■ **Instructions to follow**: From the records below, please return each line that holds the word "Tool".

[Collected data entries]
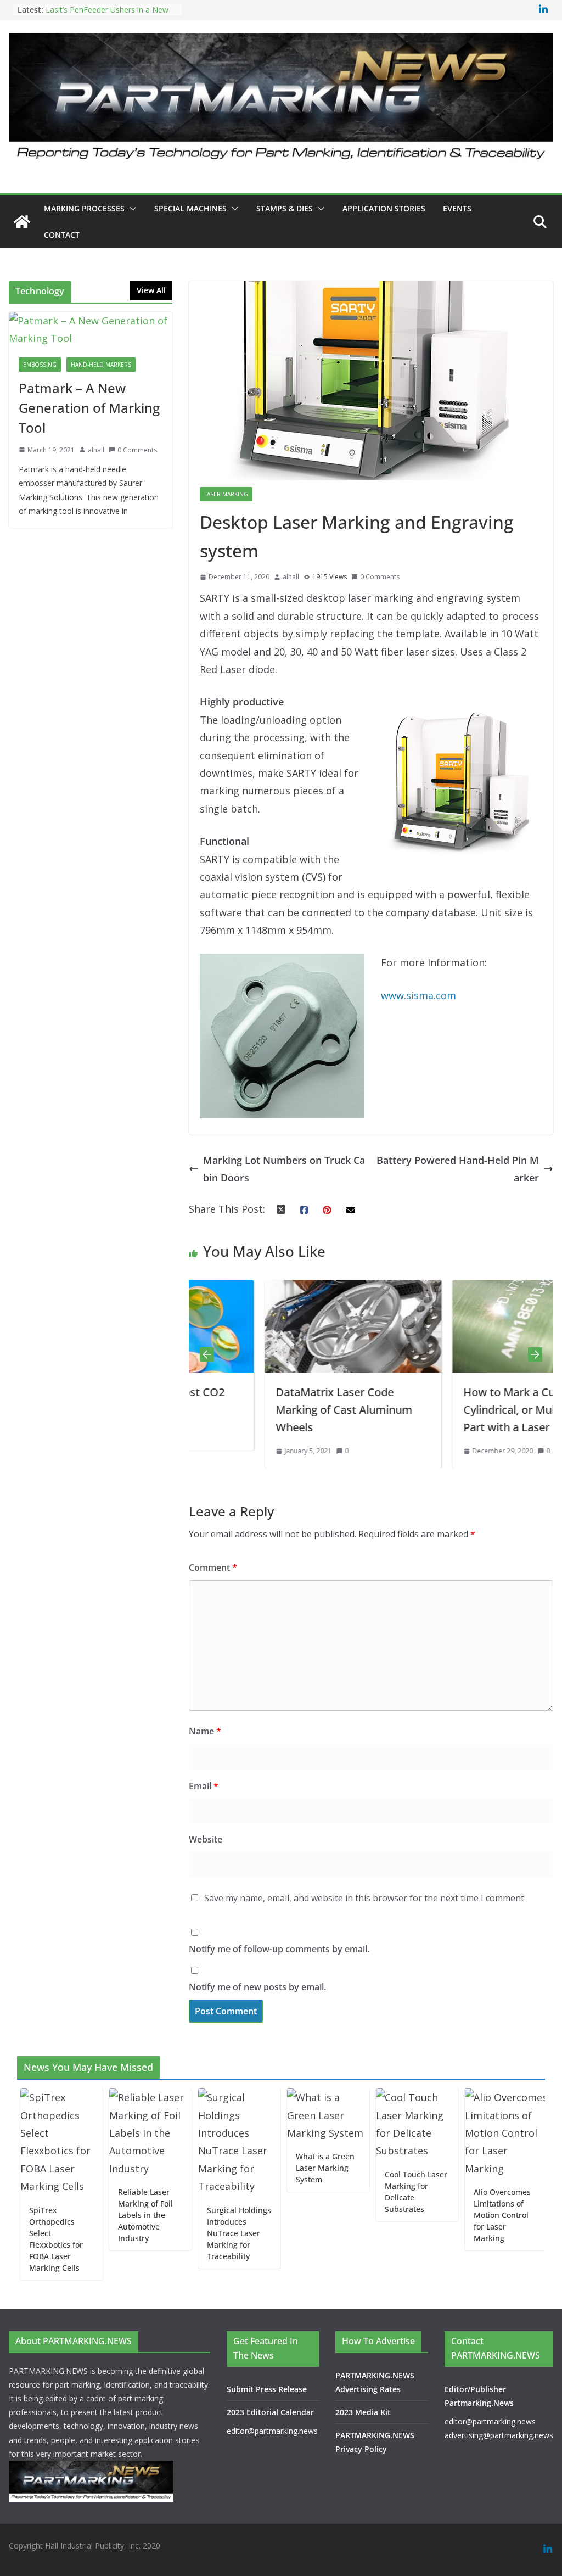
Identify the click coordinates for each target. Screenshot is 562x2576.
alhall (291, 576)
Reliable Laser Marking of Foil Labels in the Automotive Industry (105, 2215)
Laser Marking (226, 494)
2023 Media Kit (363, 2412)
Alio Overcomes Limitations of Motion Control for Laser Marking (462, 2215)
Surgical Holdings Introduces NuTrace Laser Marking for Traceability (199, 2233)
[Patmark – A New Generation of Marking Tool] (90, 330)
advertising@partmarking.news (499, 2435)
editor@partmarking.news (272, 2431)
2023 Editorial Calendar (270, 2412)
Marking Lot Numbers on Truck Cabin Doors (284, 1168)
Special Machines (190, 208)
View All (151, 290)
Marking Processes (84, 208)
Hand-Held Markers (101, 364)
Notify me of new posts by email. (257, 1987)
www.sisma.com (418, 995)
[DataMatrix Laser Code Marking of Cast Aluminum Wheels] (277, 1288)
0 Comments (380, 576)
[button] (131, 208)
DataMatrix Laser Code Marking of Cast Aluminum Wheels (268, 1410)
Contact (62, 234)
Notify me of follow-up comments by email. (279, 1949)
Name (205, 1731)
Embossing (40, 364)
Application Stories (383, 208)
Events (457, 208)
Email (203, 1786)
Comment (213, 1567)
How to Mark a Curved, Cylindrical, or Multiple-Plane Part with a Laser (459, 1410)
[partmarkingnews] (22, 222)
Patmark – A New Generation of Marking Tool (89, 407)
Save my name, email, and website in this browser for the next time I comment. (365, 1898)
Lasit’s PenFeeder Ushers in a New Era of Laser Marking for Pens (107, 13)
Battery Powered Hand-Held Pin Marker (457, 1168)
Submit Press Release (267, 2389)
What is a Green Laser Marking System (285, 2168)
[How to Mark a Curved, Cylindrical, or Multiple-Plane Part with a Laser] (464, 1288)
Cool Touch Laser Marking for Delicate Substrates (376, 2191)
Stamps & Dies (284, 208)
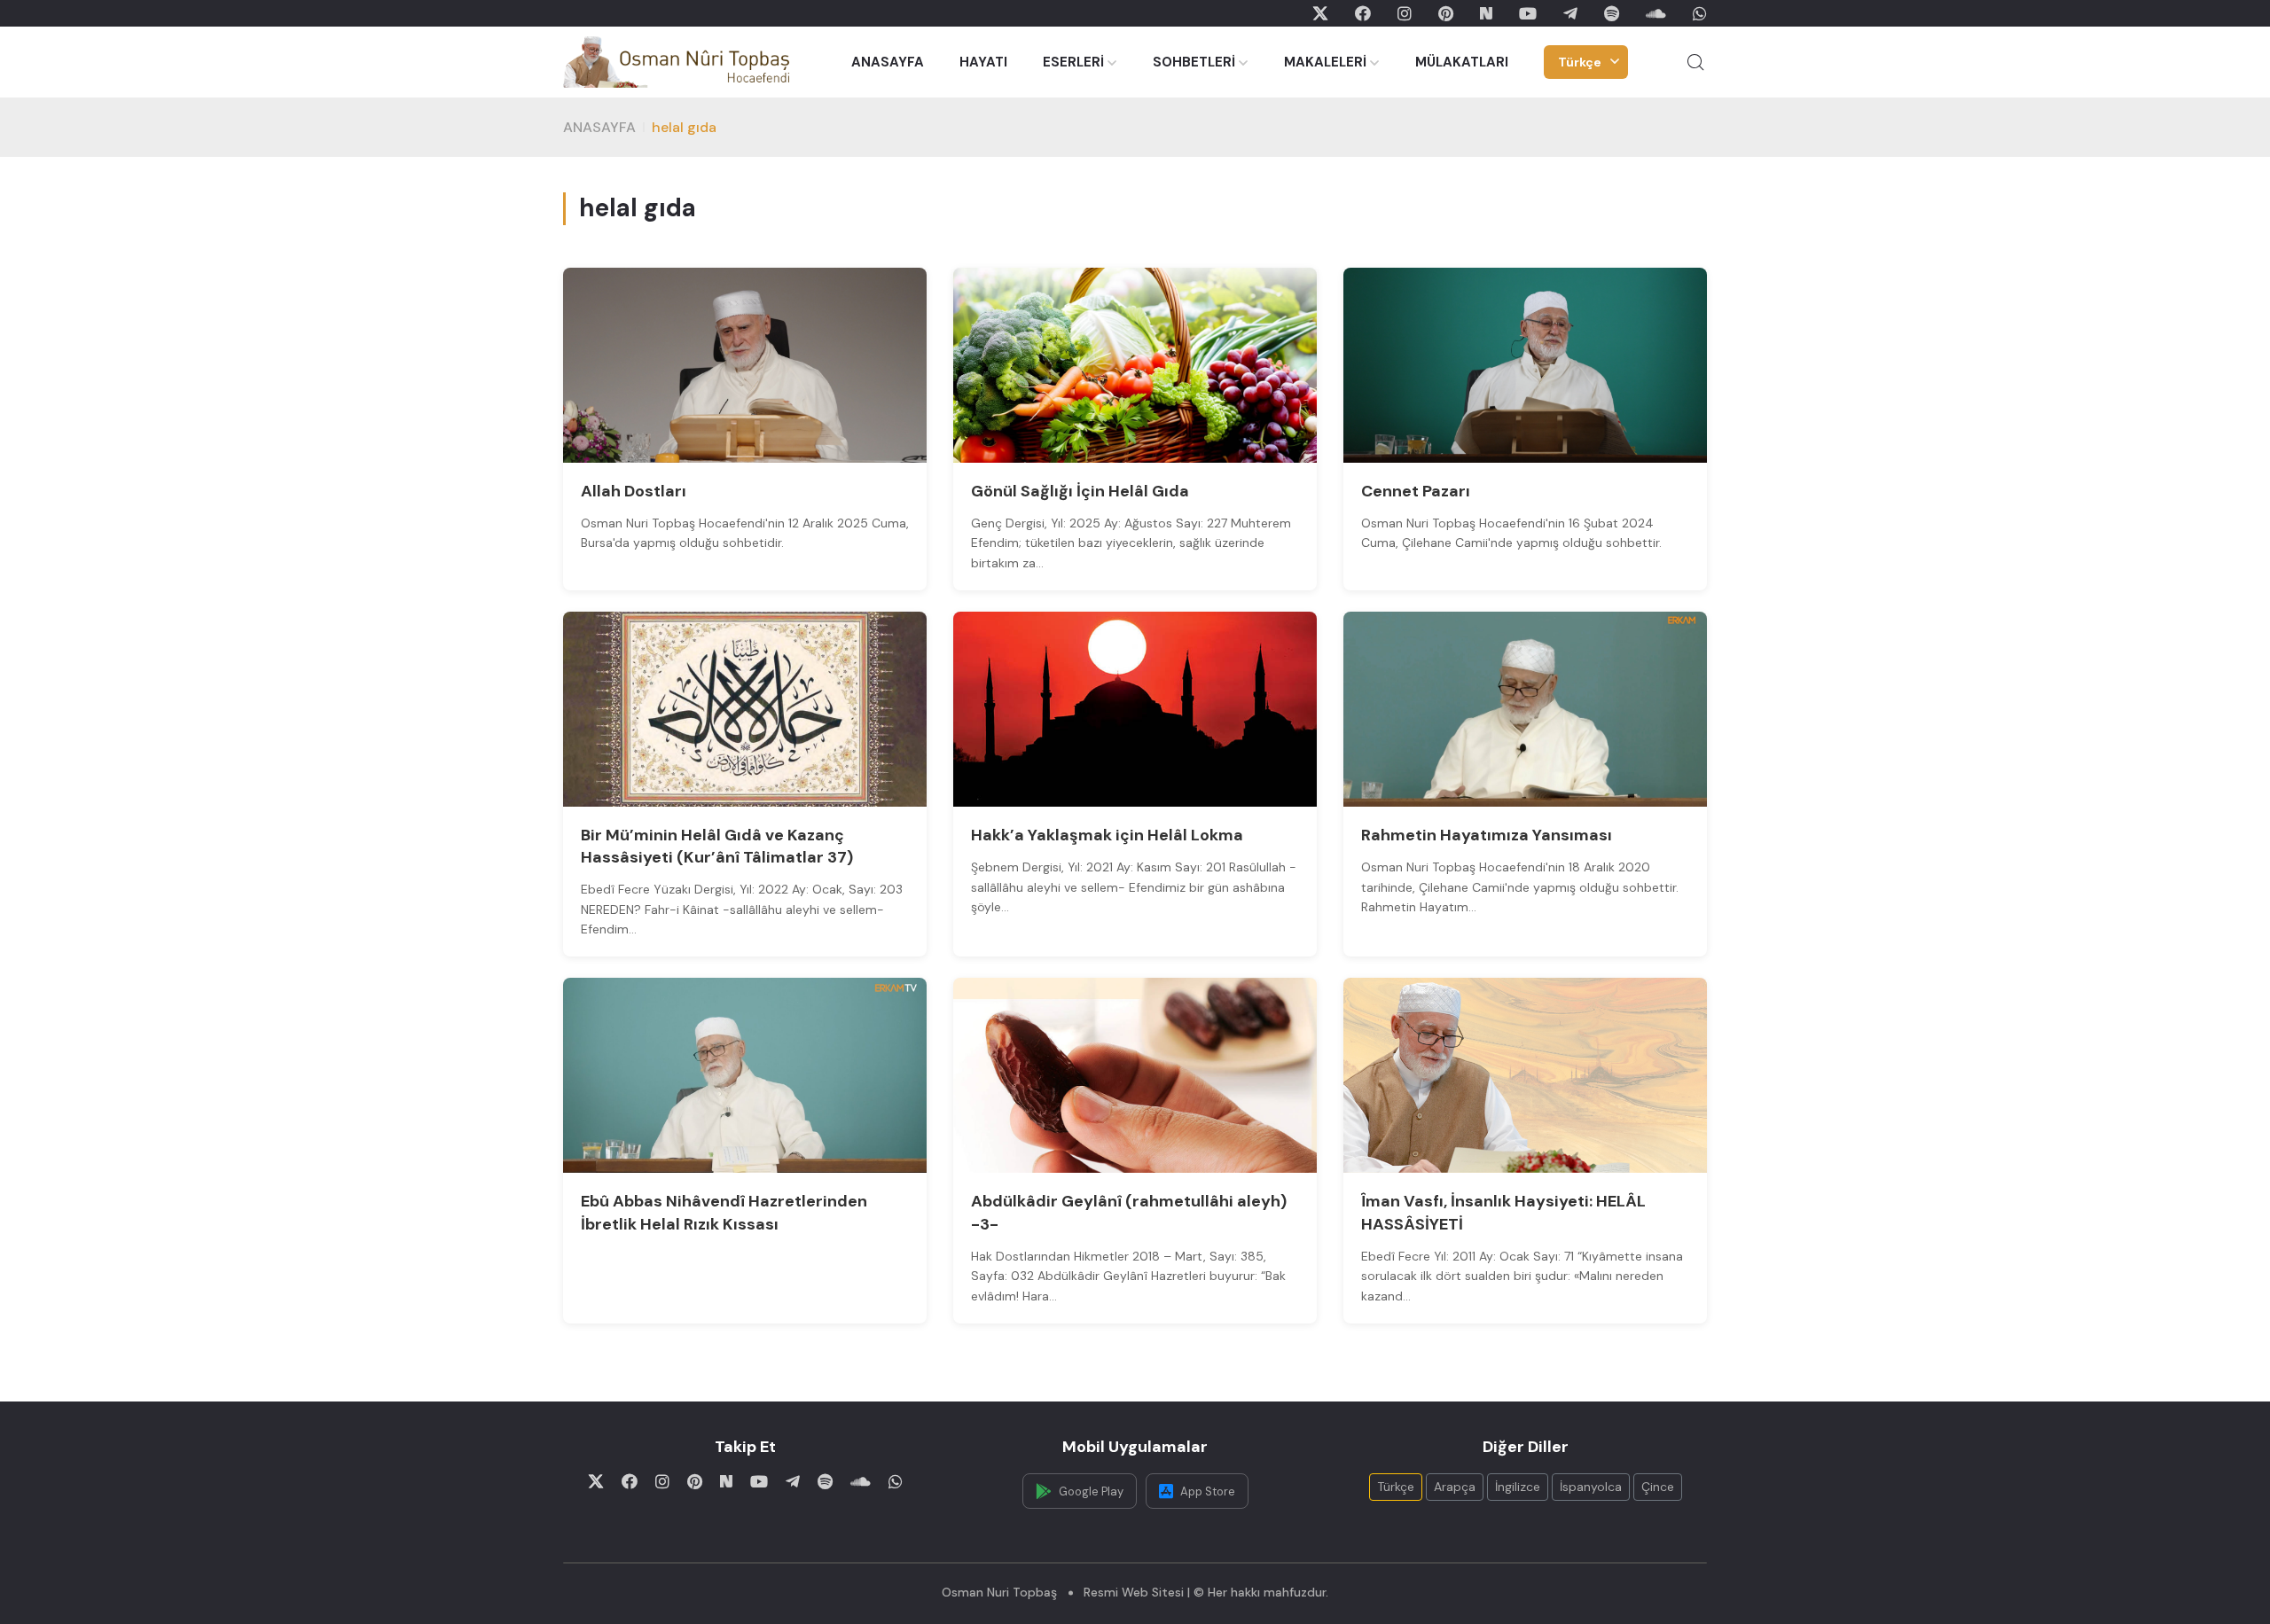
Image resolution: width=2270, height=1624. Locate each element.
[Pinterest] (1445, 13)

■ **Response**:
[Patmark – A New Generation of Marking Tool] (90, 330)
Patmark – A New Generation of Marking Tool (89, 407)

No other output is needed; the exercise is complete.